真の職人の意味を考える ベテランから若手への魂の継承

弟子入りして一人前になるまで何年もかかる寿司職人の修行を三ヶ月で修了できる専門学校がある。

そこを卒業した寿司職人を特集したテレビ番組で、髪の毛をいじった後、布巾に触れ、寿司を握り出した場面が放送された。するとそれを見た視聴者から、衛生管理がなっていない、寿司職人としての基本ができていないといった指摘があり、ちょっとした騒ぎになった。それを見て、改めて職人について考えた。

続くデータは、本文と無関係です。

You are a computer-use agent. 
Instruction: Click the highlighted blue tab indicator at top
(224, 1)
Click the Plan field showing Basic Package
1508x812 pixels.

▼職人とは自ら身につけた技術により、モノを作り出す職業のこと。いくつかの辞書を見ても、このように意味はおおむね共通している。職人は親方に弟子入りして修行を経てなれるものであり、原理主義的にいうと、前述の寿司職人は職人ではない。「寿司の握り方を学んだ人」であり、単なる調理人だ。

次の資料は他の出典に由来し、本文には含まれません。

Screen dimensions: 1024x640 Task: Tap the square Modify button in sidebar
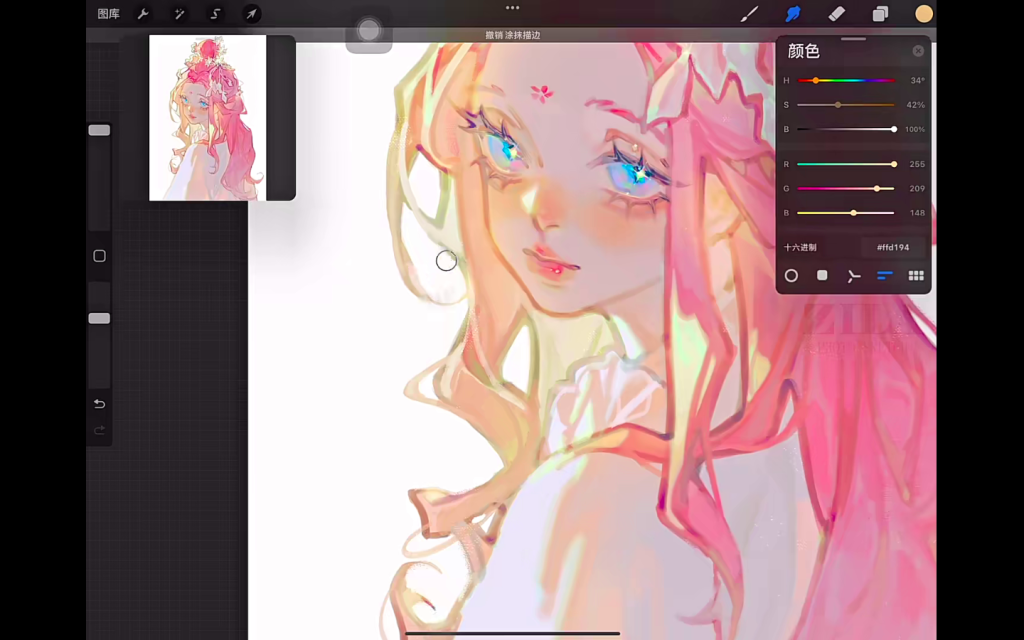[x=99, y=256]
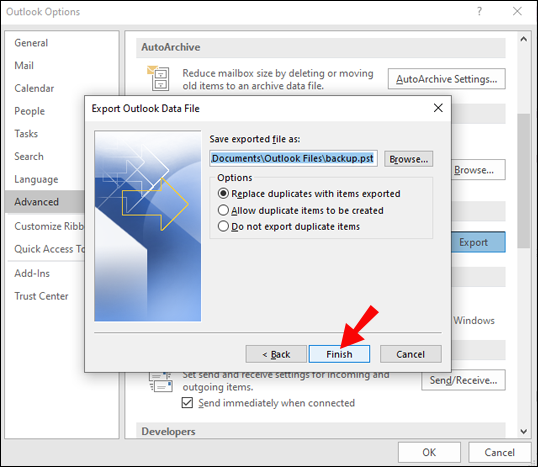Click Finish to export the file
This screenshot has width=538, height=467.
tap(339, 354)
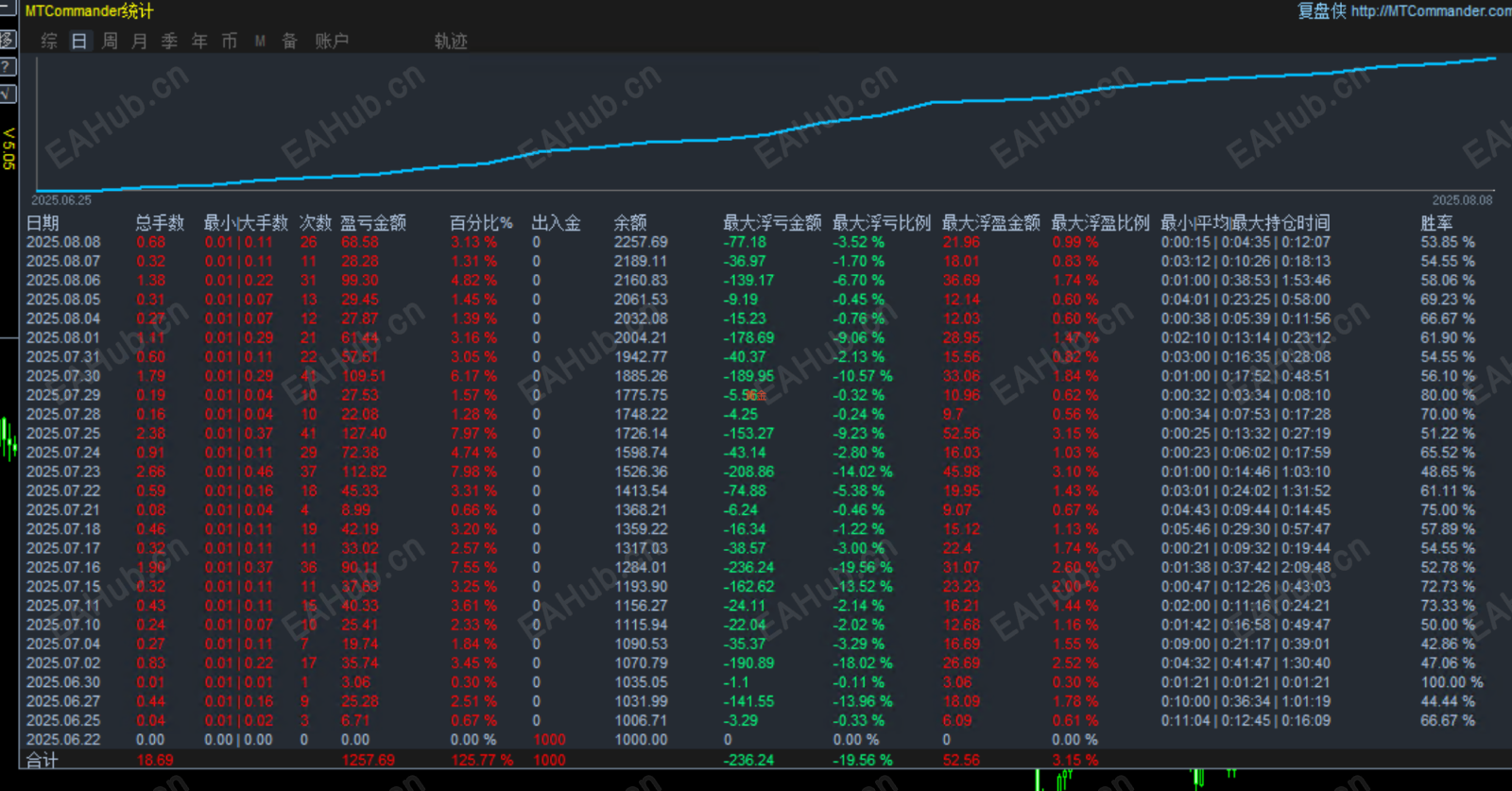Select the 年 yearly statistics tab

(199, 41)
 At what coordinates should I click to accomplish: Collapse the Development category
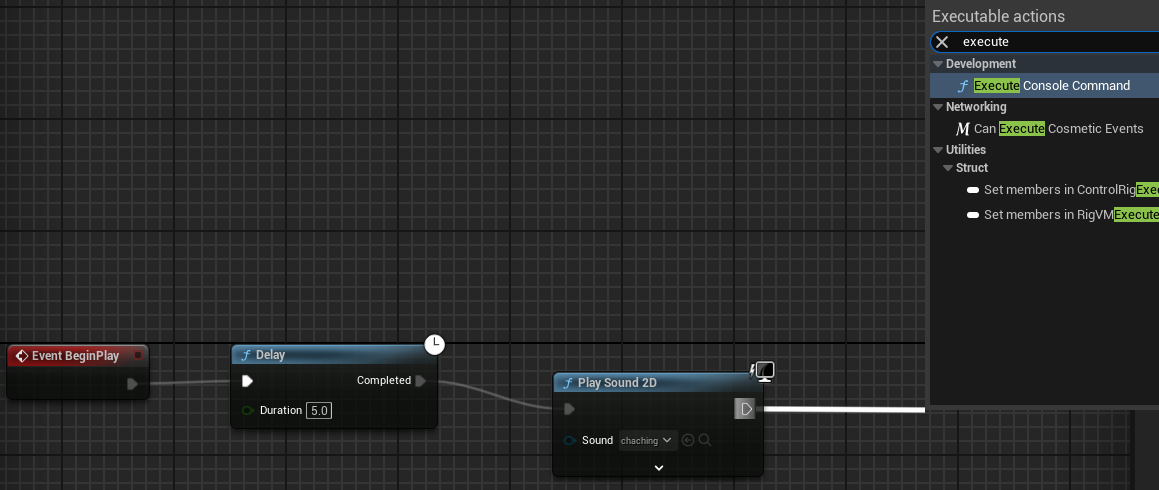click(x=938, y=64)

また、寿司を握って生計を立てられている人を寿司職人と呼ぶのであれば、くだんの人はまだ寿司職人とは言い難い。そのスタート地点に立っただけだ。寿司店の経営者、またはそこで寿司を握る仕事をしている人は経験を積んだ社会人。騒ぎになった人は、学校を出たばかりで寿司業界に飛び込んできた新入社員。そう見ればまだ未熟なのも納得であり、期待しすぎるのも酷な気もする。

▼この騒動を見て、製造業における技術継承の難しさ、育成の難しさを感じてしまった。

ベテラン技術者は職人的な要素を多く含んでいる。単に技法を教える・学ぶだけならマニュアルで良い。IoTの技術を駆使してベテラン技術者の技能をデータ化し、それをマニュアルに落とし込む、または機械で自動化すれば、表面的には技術は継承できる。しかし、それでは身につけるまでのプロセスや考え方は継承されていかない。

大量生産を担う作業者、オペレーターを育成するならそれでいい。しかし、いま日本の製造業に必要なのは、新しい技術やサービス、価値を生み出す人材だ。

技術は突然変異で、ゼロから急に生まれるものではない。積み重ねの上から誕生し、そこから広がっていく。教える側も、教わる側も、単に表面的な技術を継承するだけではなく、次の進化を生み出すために深く技術を学ぶ。それ相応の心構えが必要だ。